難病持ちの社会教育主事のひとりごと
1
今日は、私の難病についてご紹介したいと思います。私は腸の難病と診断されています。安倍総理大臣や若槻千夏さんも診断を受けている潰瘍性大腸炎はよく聞く病気だと思います。私はそれと同じ腸の病気でクローン病と診断されています。クローンと聞くと、クローン人間のように人工的な何かと勘違いされることも多いのですが、単純にクローンさんという人が発見した病気なのでクローン病と呼ばれています。

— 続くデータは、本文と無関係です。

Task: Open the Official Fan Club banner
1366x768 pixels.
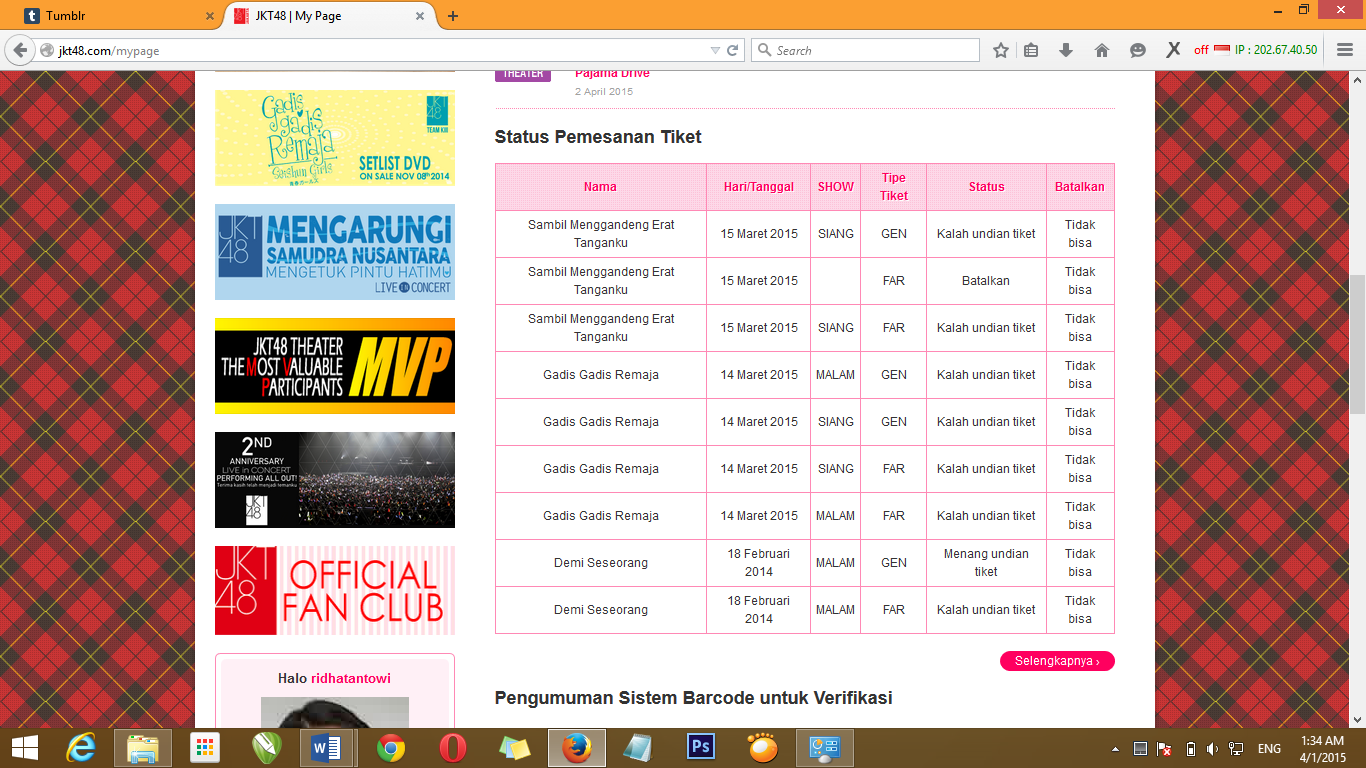Action: click(x=335, y=590)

潰瘍性大腸炎とクローン病は炎症性腸疾患(IBD)と呼ばれています。下痢や腹痛や肛門疾患など症状はとても似ているのですが、潰瘍性大腸炎が大腸に連続的に炎症が生じるのに対して、クローン病は炎症が断続的に生じ、小腸だけに炎症が生じる小腸型と大腸に炎症が生じる大腸型、どちらにも炎症が生じる小腸・大腸型に大別されます。原因がわかっていないため難病に指定されているのですが、現在は症状を抑える薬も広く活用されており、私も社会の中で生活することができています。クローン病は若年層に発症するケースが多く、症状もデリケートなため、思春期の子どもにとっては、とても辛いこともあります。また、治療のひとつに食事療法があるため、思春期に食べたい肉やスイーツなどが制限される場合があります。私も診断を受けたときは大きな衝撃を受けましたが、今は薬のおかげで症状が和らいでいる「寛解」の状態が持続しています。病気と向き合うためにはいくつかの困難がありましたが、それも良い経験です。もし、新たにクローン病と診断された人がいたら、心配しないでください。専門医を信じて、今できる治療をきちんと受けましょう。ときどき、難病が治った!この治療法が良い!と専門医とは違う提案をする人がいます。定石と言われる方法以外を試す場合は、症状がさらに悪化する危険性もあり取り返しのつかないことになる恐れがあることを十分に理解して臨むことが大切です。経験上、私はあまりおすすめしません。